Note that for these equations, 1D vectors really should be 2D column vectors! @ and solve handle 1D vectors pretty well so we are safe, but be careful.

Computing the inverse is slow - there are faster algorithms when you just want to solve one case, available as solve and internally using the LAPACK matrix library. We can even tell solve if we know something special about our matrix, like if we have a diagonal matrix, if we use scipy.linalg.solve instead!

x = np.linalg.solve(A, b)

A @ x - b

array([ 2.22044605e-16,  2.66453526e-15, -1.77635684e-15])

array([-1.4057971 , -0.1884058 ,  0.92753623])

A = np.array([[4, -2, 1], [3, 6, -4], [2, 1, 8]])

np.linalg.inv(A) - 1 / 263 * np.array([[52, 17, 2], [-32, 30, 19], [-9, -8, +30]])

array([[ 0.00000000e+00,  0.00000000e+00,  6.07153217e-18],
       [ 0.00000000e+00, -1.38777878e-17,  2.77555756e-17],
       [ 0.00000000e+00, -3.46944695e-18,  1.38777878e-17]])

x1 = np.array([12, -25, 32])
x2 = np.array([4, -10, 22])
x3 = np.array([20, -30, 40])

print(np.linalg.inv(A) @ x1)
print(np.linalg.inv(A) @ x2)
print(np.linalg.inv(A) @ x3)

[ 1. -2.  4.]
[ 0.31178707 -0.03802281  2.67680608]
[ 2.31939163 -2.96577947  4.79087452]

print(np.linalg.solve(A, x1))
print(np.linalg.solve(A, x2))
print(np.linalg.solve(A, x3))

[ 1. -2.  4.]
[ 0.31178707 -0.03802281  2.67680608]
[ 2.31939163 -2.96577947  4.79087452]

For such a tiny problem, inv beats solve by a hair. But if you invert only once, you can solve many problems with the same solution!

%%timeit
np.linalg.solve(A, x1)
np.linalg.solve(A, x2)
np.linalg.solve(A, x3)

23 µs ± 1.2 µs per loop (mean ± std. dev. of 7 runs, 10000 loops each)

%%timeit
np.linalg.inv(A) @ x1
np.linalg.inv(A) @ x2
np.linalg.inv(A) @ x3

36.1 µs ± 3.87 µs per loop (mean ± std. dev. of 7 runs, 10000 loops each)

%%timeit
Ai = np.linalg.inv(A)
Ai @ x1
Ai @ x2
Ai @ x3

13.8 µs ± 402 ns per loop (mean ± std. dev. of 7 runs, 100000 loops each)

Problem: Hilbert matrix

Now let's look at problem 5 in 8.4.3 in our book.

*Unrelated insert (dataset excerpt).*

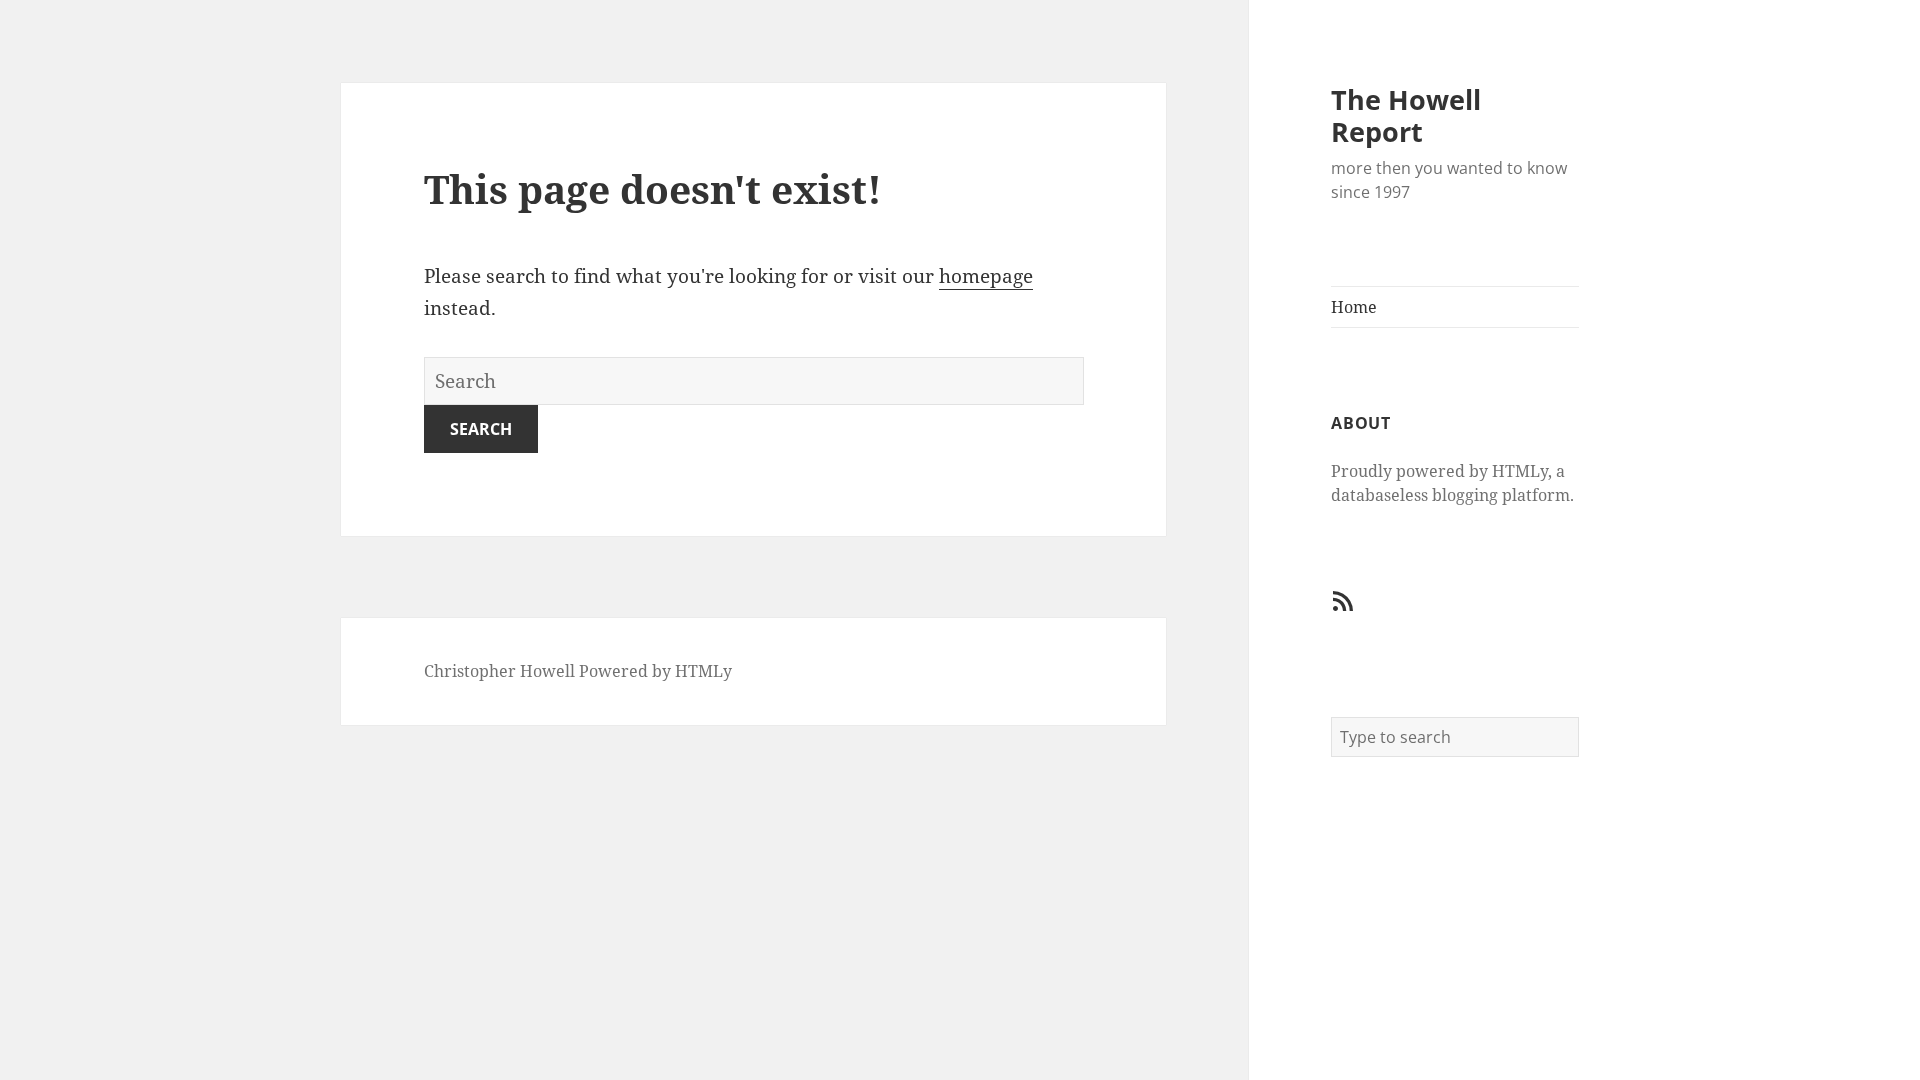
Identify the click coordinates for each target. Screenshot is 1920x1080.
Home (1354, 307)
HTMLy (703, 671)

For now, let's do it on an 8x8 matrix; on your own try 100x100! We need the Hilbert matrix, which we can find in SciPy:

a = scipy.linalg.hilbert(8)

Or, given the formula in the book we could have produced it ourselves:

i, j = np.ogrid[1 : len(a) + 1, 1 : len(a) + 1]
a_ours = 1 / (i + j - 1)

np.all(a == a_ours)

True

We need b, which is just the first row of the matrix:

b = a[0]

Let's try solve. When you try 100x100, does this still work?

np.linalg.solve(a, b)

array([ 1.,  0.,  0.,  0., -0.,  0., -0.,  0.])

We can use the invhilbert function to make an inverse hilbert matrix. You can pass exact=True to return integers instead of double floats. Note that this matrix will overflow 64 bit integers at 14x14, and therefore will become an inefficient python integer array.

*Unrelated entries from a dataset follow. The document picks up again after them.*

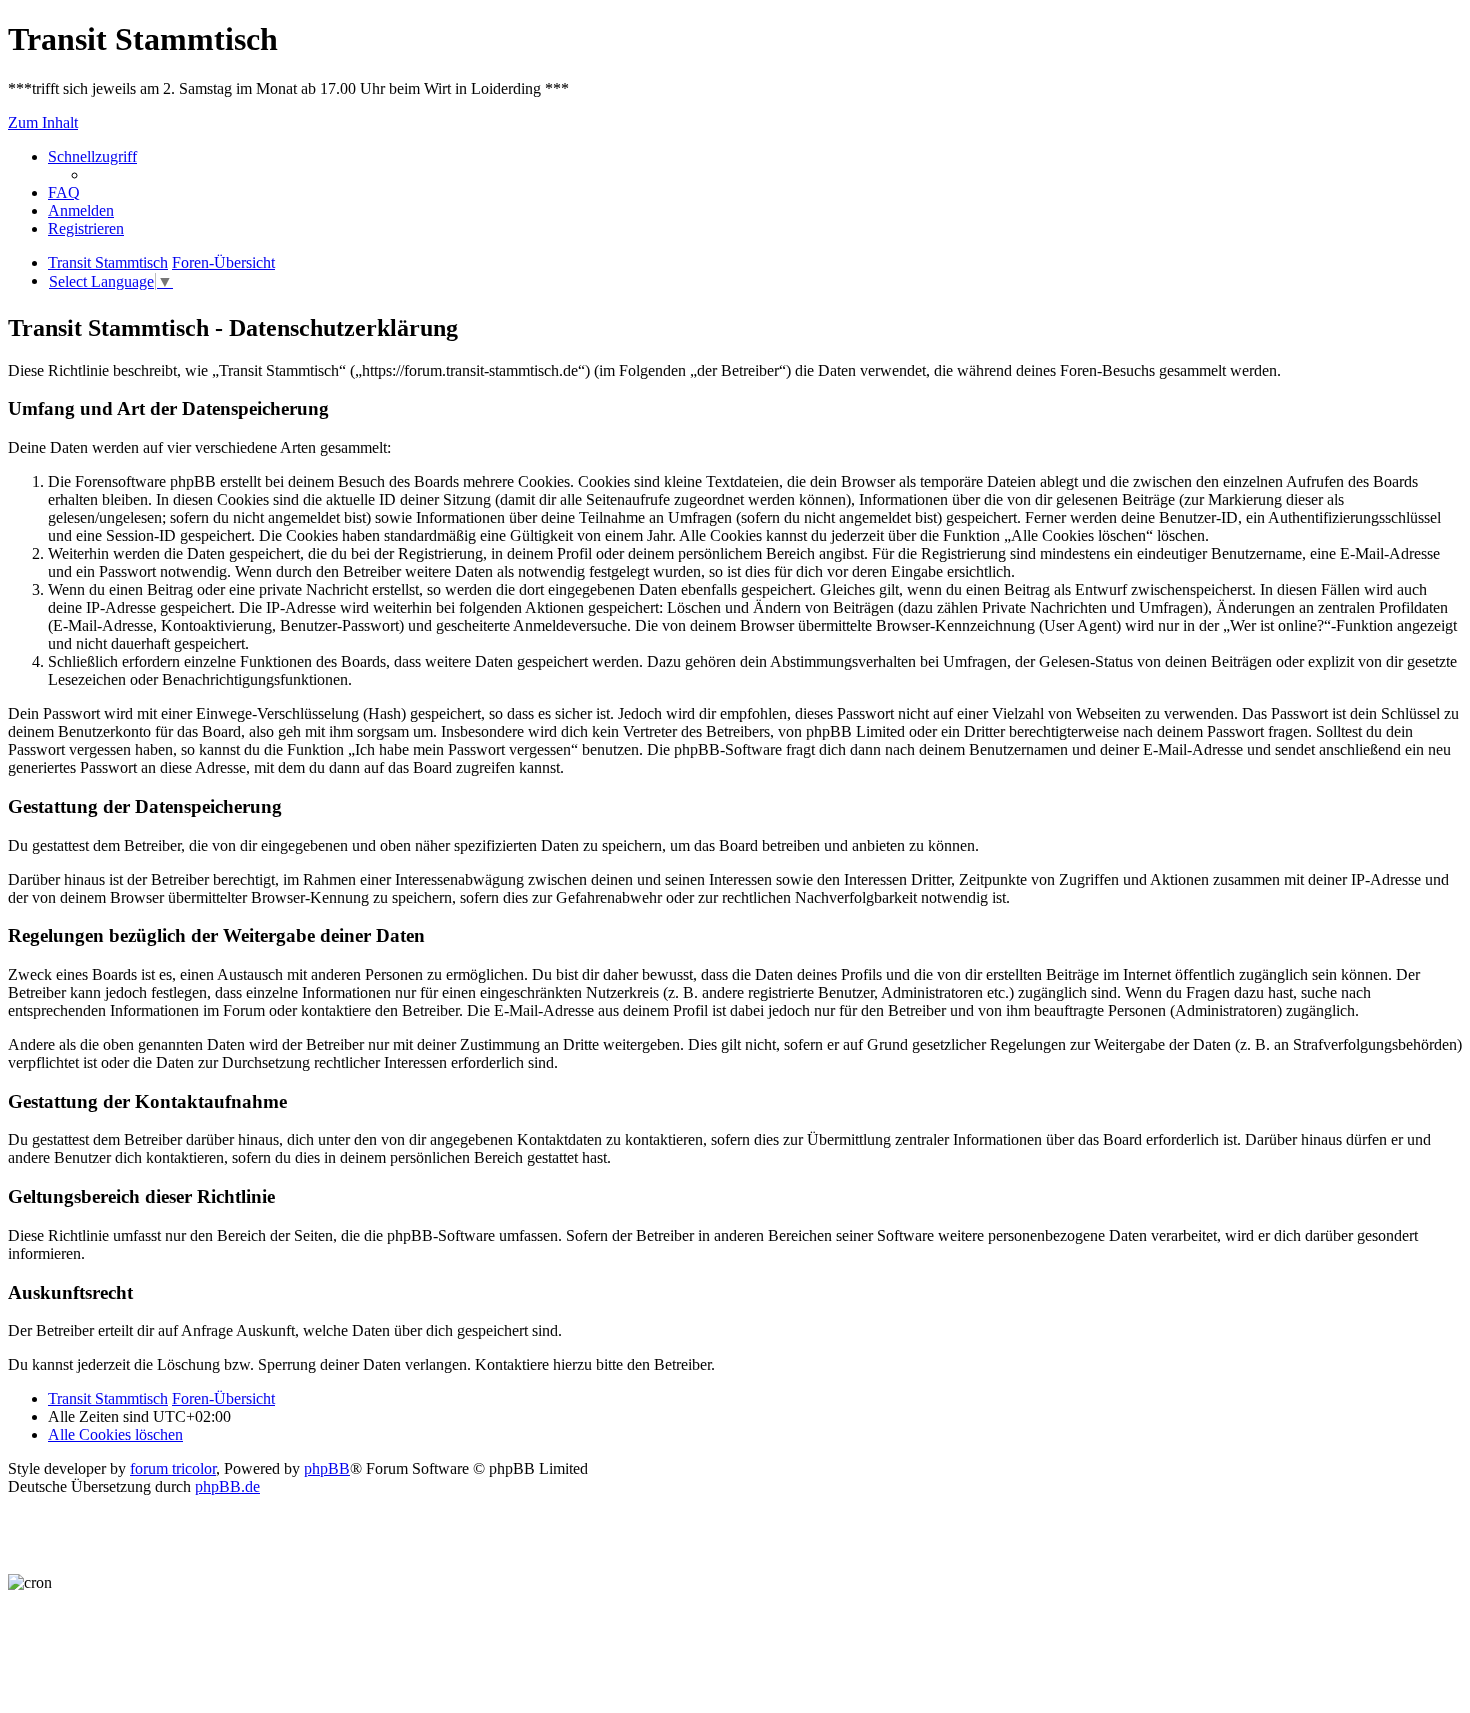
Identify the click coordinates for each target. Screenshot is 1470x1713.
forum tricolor (173, 1468)
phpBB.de (227, 1486)
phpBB (327, 1468)
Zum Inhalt (43, 122)
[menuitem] (64, 192)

scipy.linalg.invhilbert(8) @ b

array([1., 0., 0., 0., 0., 0., 0., 0.])

We can also take the inverse ourselves. What happens when this becomes larger?

np.linalg.inv(a) @ b

array([ 9.99999977e-01,  8.19563866e-08, -2.23517418e-08,  5.96046448e-08,
       -2.38418579e-07,  0.00000000e+00, -1.19209290e-07,  0.00000000e+00])

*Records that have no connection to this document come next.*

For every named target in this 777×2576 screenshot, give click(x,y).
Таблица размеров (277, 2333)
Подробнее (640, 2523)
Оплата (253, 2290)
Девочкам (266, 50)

Other tools are available: Eigen Vectors

I = 1 / 12 * np.array([[8, -3, -3], [-3, 8, -3], [-3, -3, 8]])

λs, ωs = np.linalg.eig(I)

λs

array([0.91666667, 0.16666667, 0.91666667])

ωs

array([[ 0.81649658, -0.57735027,  0.44507153],
       [-0.40824829, -0.57735027, -0.81535403],
       [-0.40824829, -0.57735027,  0.3702825 ]])

ω = ωs[:, 0]
print("ω:", ω)
print("Iω", I @ ω)
print("λω", λs[0] * ω)

ω: [ 0.81649658 -0.40824829 -0.40824829]
Iω [ 0.7484552 -0.3742276 -0.3742276]
λω [ 0.7484552 -0.3742276 -0.3742276]

print(I @ ωs - λs * ωs)

[[ 1.11022302e-16  4.16333634e-17 -5.55111512e-17]
 [-1.11022302e-16 -2.77555756e-17 -3.33066907e-16]
 [-1.66533454e-16 -1.80411242e-16 -1.11022302e-16]]

Mathematics tends to think of stacked vectors as column vectors - which is the opposite of what's natural to write in a text file, like [[row1], [row2]]. This is why matrix oriented languages tend to be column major. You can stack in rows, use .T when needed for matrix manipulations. You might want to start in "F" order if performance is important.